Hello Jonathan, Hello Rob,
Thanks for bringing this topic to discussion. I think the status quo is an obvious shortcoming that needs to be addressed.
On 02.05.24 16:00, Rob Herring wrote:
On Wed, May 1, 2024 at 4:18 PM Humphreys, Jonathan j-humphreys@ti.com wrote:
Problem statement:
Device trees are in theory a pure description of the hardware, and since the hardware doesn't change, the device tree describing the hardware likewise never changes. With this, a device tree could then be burned into the hardware's ROM to be queried by software for hardware discovery. In practice, though, device trees evolve over time. They evolve for many reasons, including
- support for previously unsupported hardware
- device driver improvements that require additional hardware information
- bug fixes
I really would like specific cases of these where compatibility is broken highlighted.
Screening for backwards-compatibility of new kernels (or their bindings) with old DTs is not enough. When an A/B system fails to boot and does a fallback, you can run into the inverse situation, namely: An old kernel is presented with a new device tree as bootloader updates are often not rolled back.
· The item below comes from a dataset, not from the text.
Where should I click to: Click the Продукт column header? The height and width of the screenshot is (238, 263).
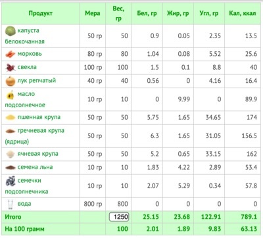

This seems unavoidable and the solution we have for that is to ship device trees along with kernel updates and load both together.
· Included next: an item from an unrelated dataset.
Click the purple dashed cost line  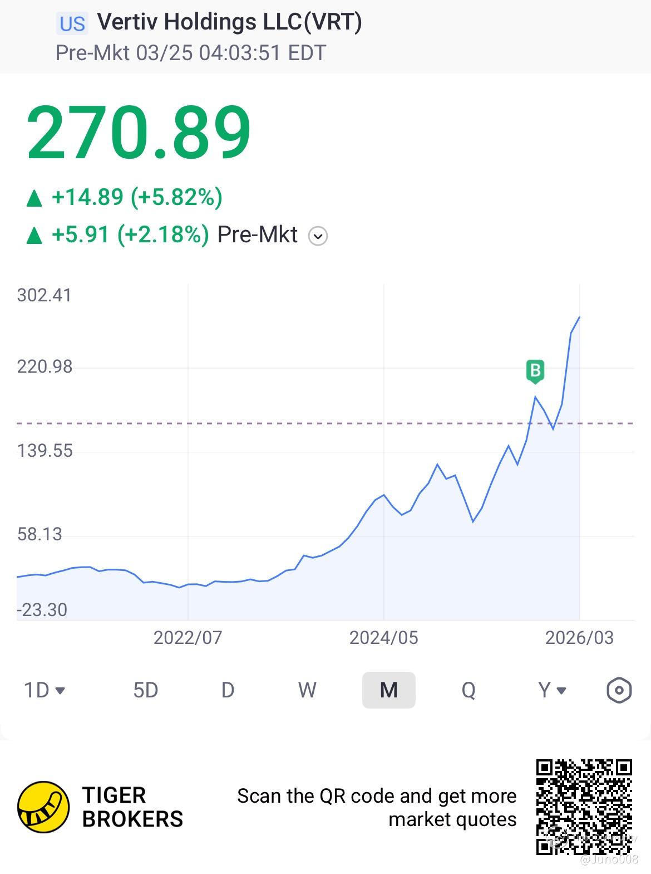point(278,423)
The tooling and reviewing to identify these cases has gotten much better.
barebox has been pulling in kernel device trees for many years and it's a frequent cause of regressions. Here are some recent fixes found with $(git log --grep="^Fixes:.*dts: update"):
* "aiodev: imx_thermal: fix breakage after device tree sync" https://github.com/barebox/barebox/commit/451c25b60e
* "pinctrl: stm32: Remove check for pins-are-numbered" https://github.com/barebox/barebox/commit/38ff8dad11
* "ARM: dts: i.MX8MP: snps,dis-u2-freeclk-exists-quirk" https://github.com/barebox/barebox/commit/db01bf84cf
* "clk: imx8mp: add USB suspend clock" https://github.com/barebox/barebox/commit/d86bbaed71
* "ARM: i.MX8MN: assume USBOTG power domains to be powered" https://github.com/barebox/barebox/commit/7b62fbc632
All of these bugs would have broken a newer Linux kernel being booted with an old device tree. In practice, they didn't because normally barebox-built device trees are used for barebox and Linux-built device trees are shipped along with Linux, even if they might have been at identical some point.
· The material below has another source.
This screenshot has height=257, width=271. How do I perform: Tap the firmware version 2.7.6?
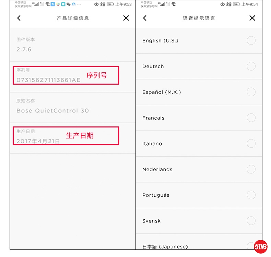point(24,50)
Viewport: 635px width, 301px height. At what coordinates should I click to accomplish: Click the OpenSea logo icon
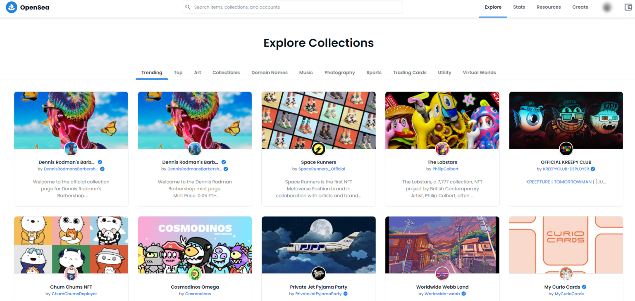coord(11,7)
I've been prototyping a tool which will compare 2 versions of binding schemas and spit out incompatible changes for example. Those aren't the only types of changes as you point out, but if we can eliminate a whole class of issues I think the situation would be much better.
I look forward to this. Would your tooling have detected any of the above regressions?
Fortunately, most of these issues are caught before a barebox release (features, unlike bug fixes, sit in master a month before making it into a monthly release), but some slip through and it introduces a lot of churn.
Linux's device tree source is maintained with the kernel source, and kernel builds include building the device trees too. This ensures that the device tree matching the kernel's usage is always kept in sync. Often, embedded distros will include the matching device tree blobs.
The EBBR mandates that the device tree blob is provided by the firmware.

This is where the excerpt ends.